This English and Irish folk ballad was first documented in 1689, and has as many titles and sets of lyrics as you would expect of a folk song.
I encountered it in the soundtrack to the film adaptation of Far From The Madding Crowd. In the film, it is sung by Bathsheba (played by Carrie Mulligan) to a family gathering that includes plenty of preteen girls, as a pointed warning. Perhaps as a warning to the men at the table, as well. And then one of the men joins in. Perhaps he's been loved and cruelly abandoned?
Breach of Promise was developed as a legal concept to prevent this sort of thing happening once a couple was betrothed. But it could do nothing about the situation beforehand...
The movie version, sung by Carrie Mulligan, is here. But it's hardly the earliest recording one can find.
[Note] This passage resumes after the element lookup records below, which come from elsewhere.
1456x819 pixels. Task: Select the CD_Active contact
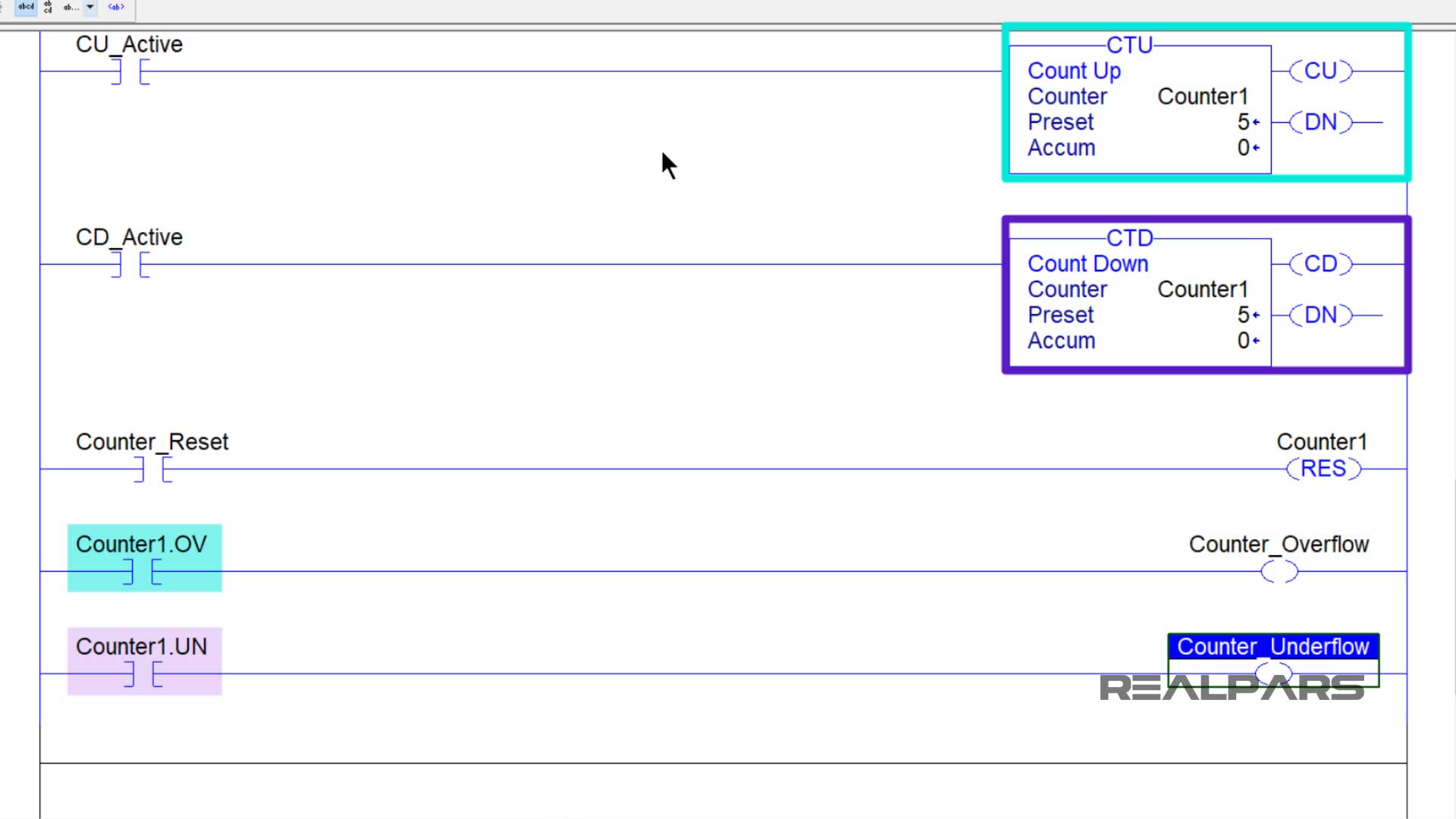coord(130,265)
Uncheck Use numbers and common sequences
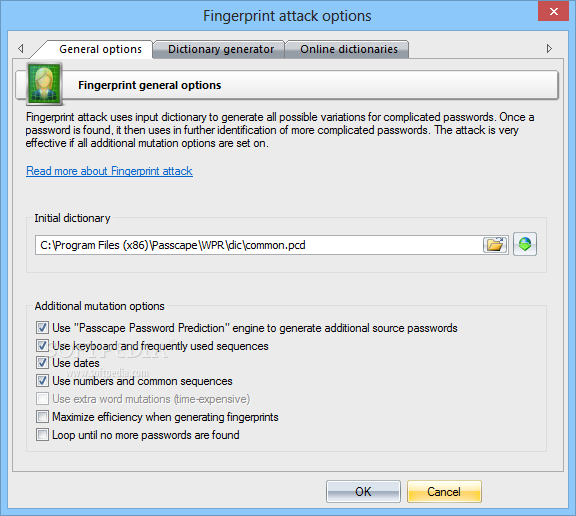The height and width of the screenshot is (516, 576). click(42, 381)
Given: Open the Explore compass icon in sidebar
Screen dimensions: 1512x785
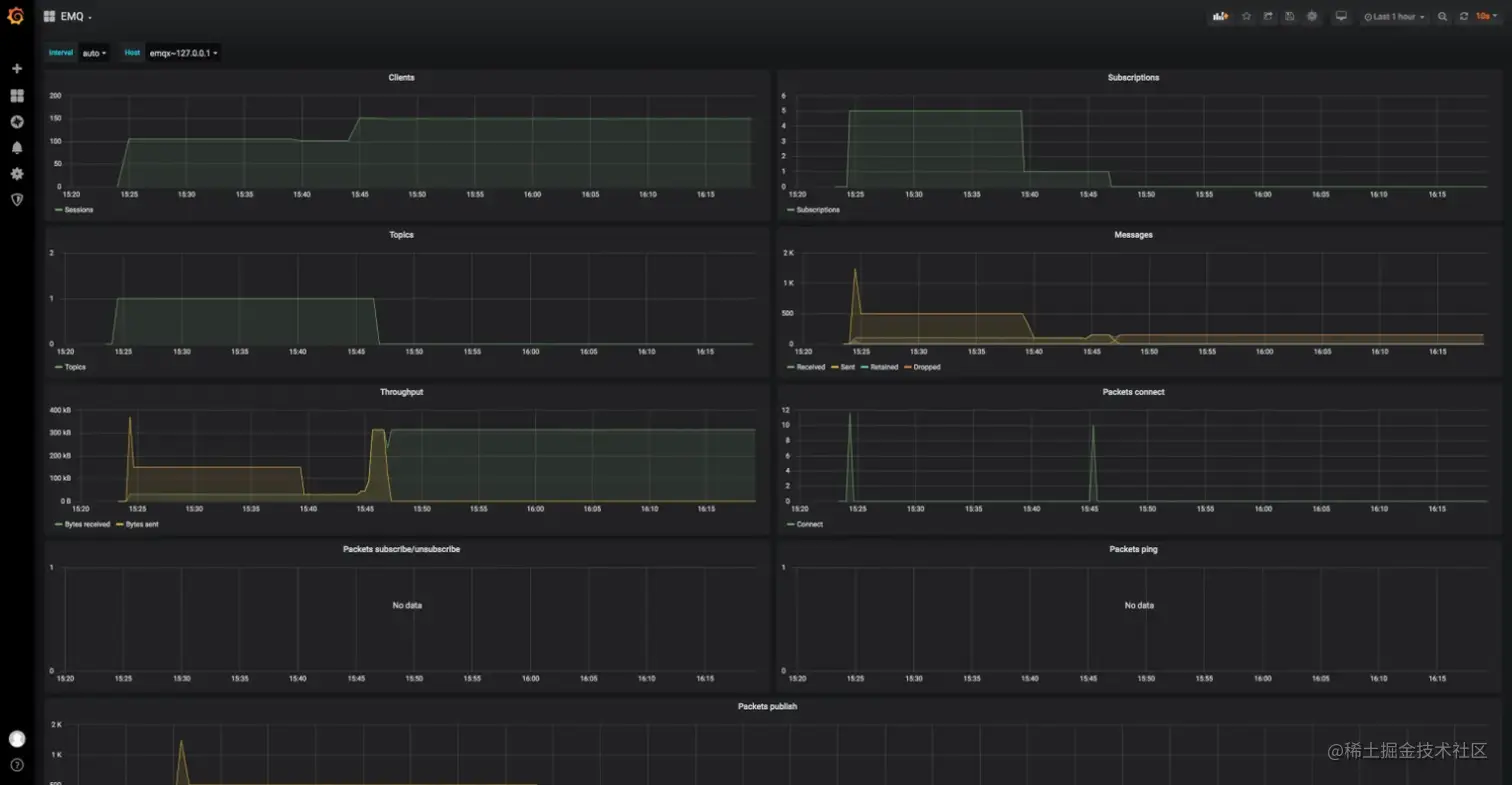Looking at the screenshot, I should point(15,121).
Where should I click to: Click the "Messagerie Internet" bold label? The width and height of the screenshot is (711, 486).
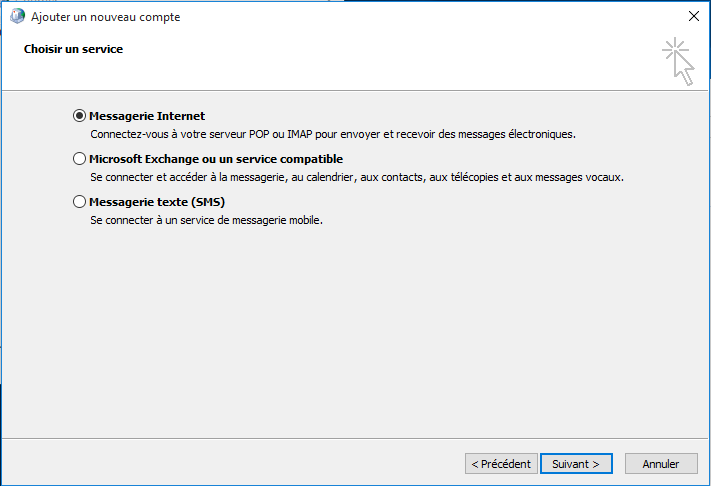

Come all you fair and tender maids
That flourish in your prime.
Beware, beware keep your garden fair.
Let no man steal your thyme;
Let no man steal your thyme.
For when your thyme is past and gone,
He’ll care no more for you,
And every place where your thyme was waste
Will all spread o’re with rue,
Will all spread o’re with rue.
Chorus
For woman is a branchy tree,
And man’s a clinging vine,
And from your branches carelessly
He’ll take what he can find,
He’ll take what he can find.
The gardener’s son was standing by;
Three flowers he gave to me
The pink, the blue, and the violet, too,
And the red, red rosy tree,
The red, red, rosy tree.
But I forsook the red rose bush
and gained the willow tree,
So all the world might plainly see
How my love slighted me,
How my love slighted me.
Chorus
Come all you fair and tender maids
That flourish in your prime.
Beware, beware keep your garden fair.
Let no man steal your thyme;
Let no man steal your thyme.
In case you want to look up the song on the internet, it is also known as "Maiden's lament", "The Sprig of Thyme", "The Seeds of Love," and "Garners Gay".